Edgerton's picture of a bullet going thru an apple. Made for scientific purposes but also = art.

Imperial war museum object: a bedpost? Bertelli's "Endless Mussolini." It "broke the sound barrier for me."

ANVIL! "It's American," a theme he brings up again. "It's what people ask you to carry upstairs. Endless Dumbo."

Ali by Kersh - American hero.

Clark Beyers "Barnyard Rembrandt" - painted advertisements on roofs. "never passed up a good roof."

Marilyn Reese - designed clover leaf interchange.

Lichetenstein sneakers. Showed a "total disrespect for aesthetics." "it was repulsive, then appealing, then profound - it made a convert out of me."

word paintings: BOSS HONK OOF ICE

"Course of Empire" Thos. Cole, a series of paintings that charted the rise and fall of a civilization, marked by the same mountain peak in the distance; reminds me of a sequence of drawings in CRUMB where the artist traced the devolution of a country lane into succesive layers of "progress" that ended in a horribly homogenous (yet darkly beautiful) array of chain stores and telephone wire.

zoom of fox logo as train photography: standard gas -- > zoom painting, lower left to upper right diagonal.

1850 Millet's Ophelia--> LA museum on fire: tragedy in serene setting. as opposed to Guernica, all tragedy (he didn't denigrate Picasso but that hit on why I find that the more Picasso I see the more he annoys me)

Urich - Withdrawal from Dunkirk?

clinical "little military figures ... frozen in an landscape: ENGINEER SURGICAL HYDRAULIC

broken glass - a 2-d taxidermy

organic paintings - stained moray and satin

SHE DIDN'T HAVE TO DO THAT (blood on satin)

'39 ford=elephant climbing up hill fuzziness, out of focus

AN EXHIBITION OF GASOLINE POWERED ENGINES: the light comes through a window at such a hard angle it "slams like a pound of bacon."

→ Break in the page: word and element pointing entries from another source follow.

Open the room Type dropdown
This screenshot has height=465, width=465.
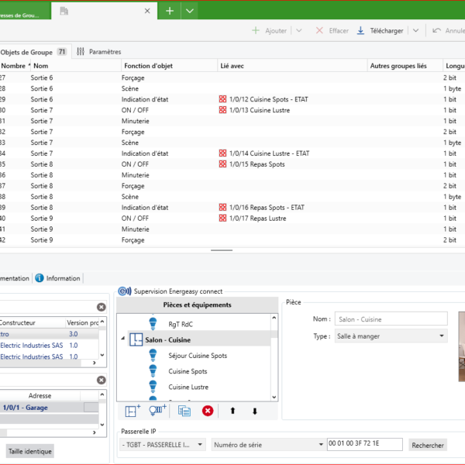pos(442,336)
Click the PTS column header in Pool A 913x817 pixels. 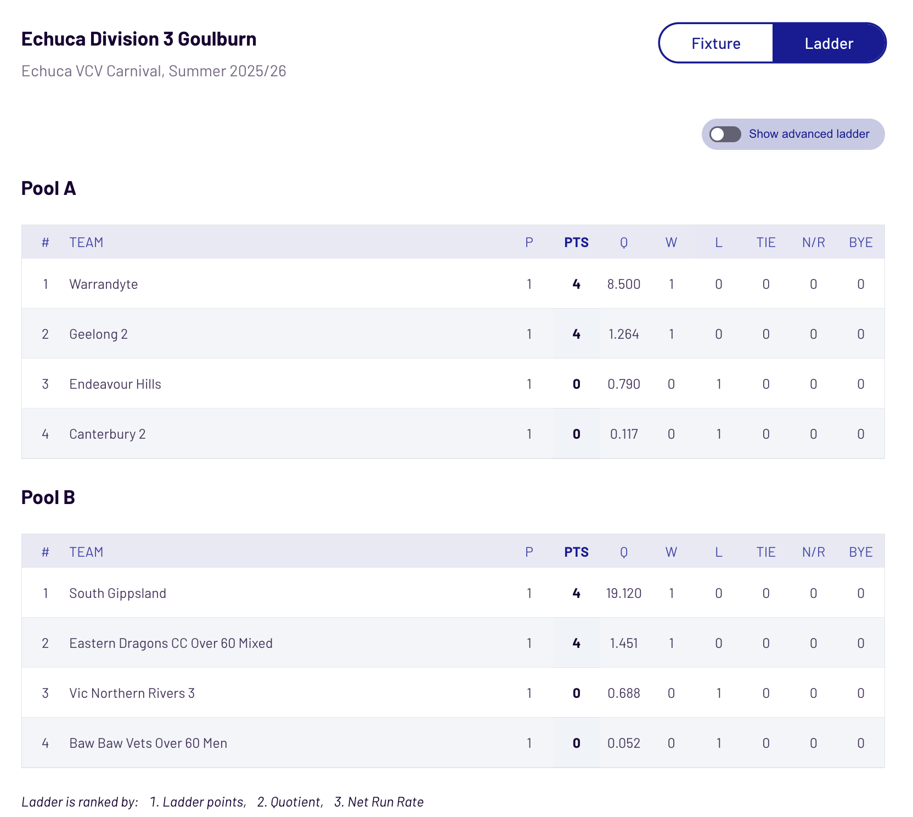coord(576,242)
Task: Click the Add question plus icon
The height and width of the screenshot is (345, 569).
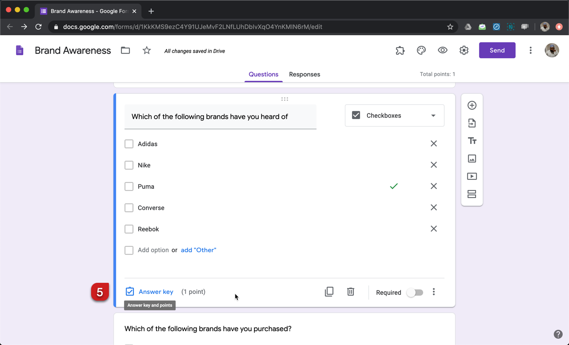Action: 472,105
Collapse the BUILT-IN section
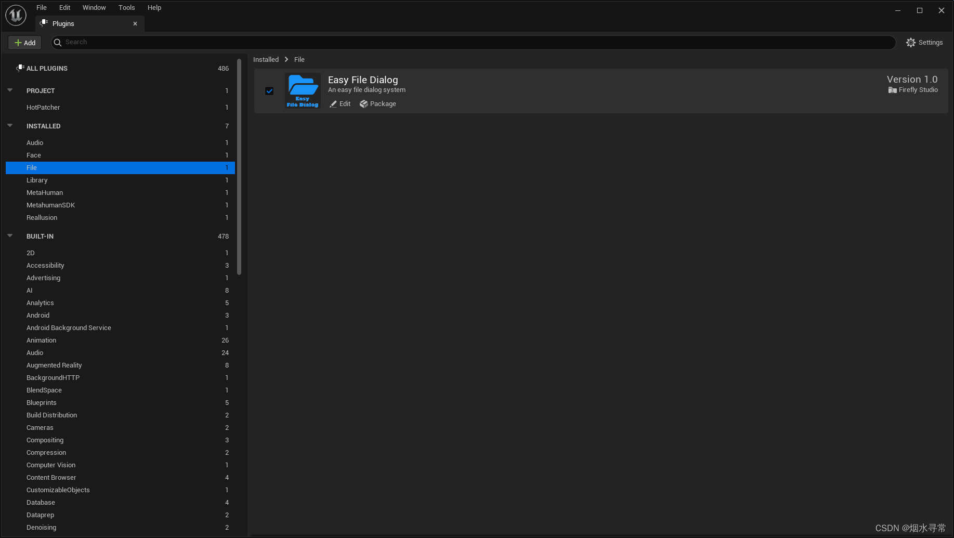This screenshot has height=538, width=954. point(10,235)
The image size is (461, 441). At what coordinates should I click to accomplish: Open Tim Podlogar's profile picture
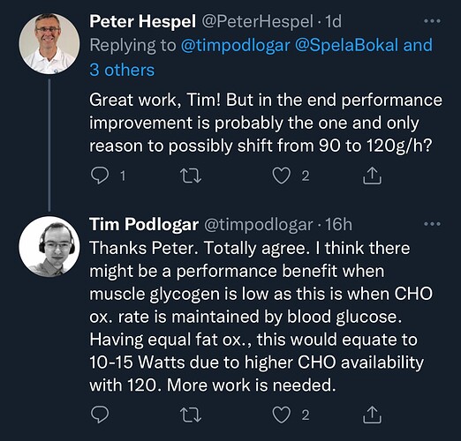[x=49, y=247]
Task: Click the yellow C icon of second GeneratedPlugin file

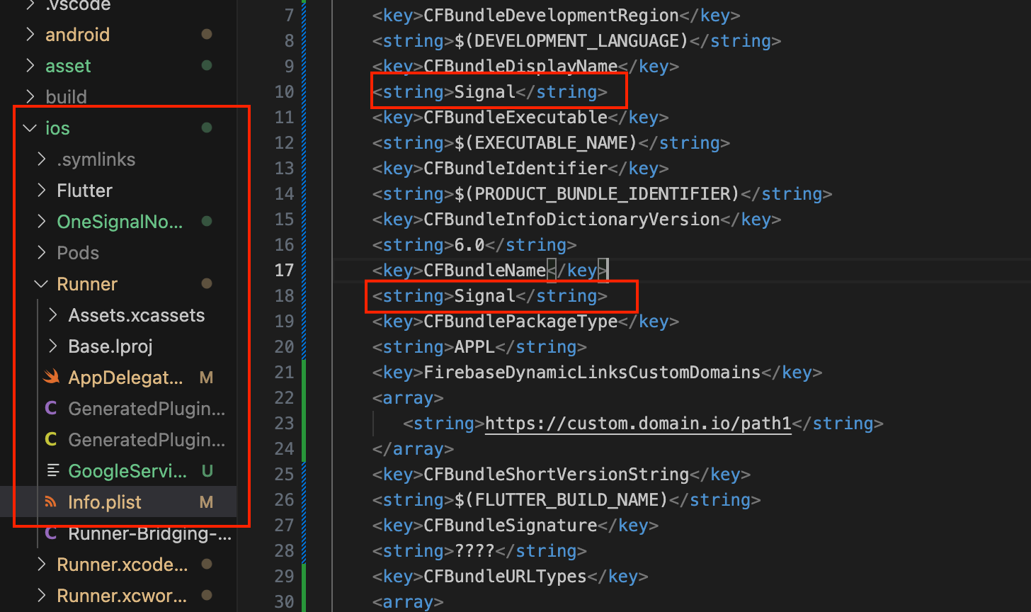Action: click(x=50, y=440)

mountain backdrops: BLAST CURTAIN, PORCH CROP (palindromes)

paintings of ideas of things rather than things themselves.

CLARENCE JONES 1906-1987 REALLY KNEW HOW TO SHARPEN KNIVES (from dream)

redesigned US currency. Andrew Jackson's face was one of historical dignity; now he looks like he could be somebody "babbling on his cellphone in starbucks"

the perfect face of contentment: Mr. Maple.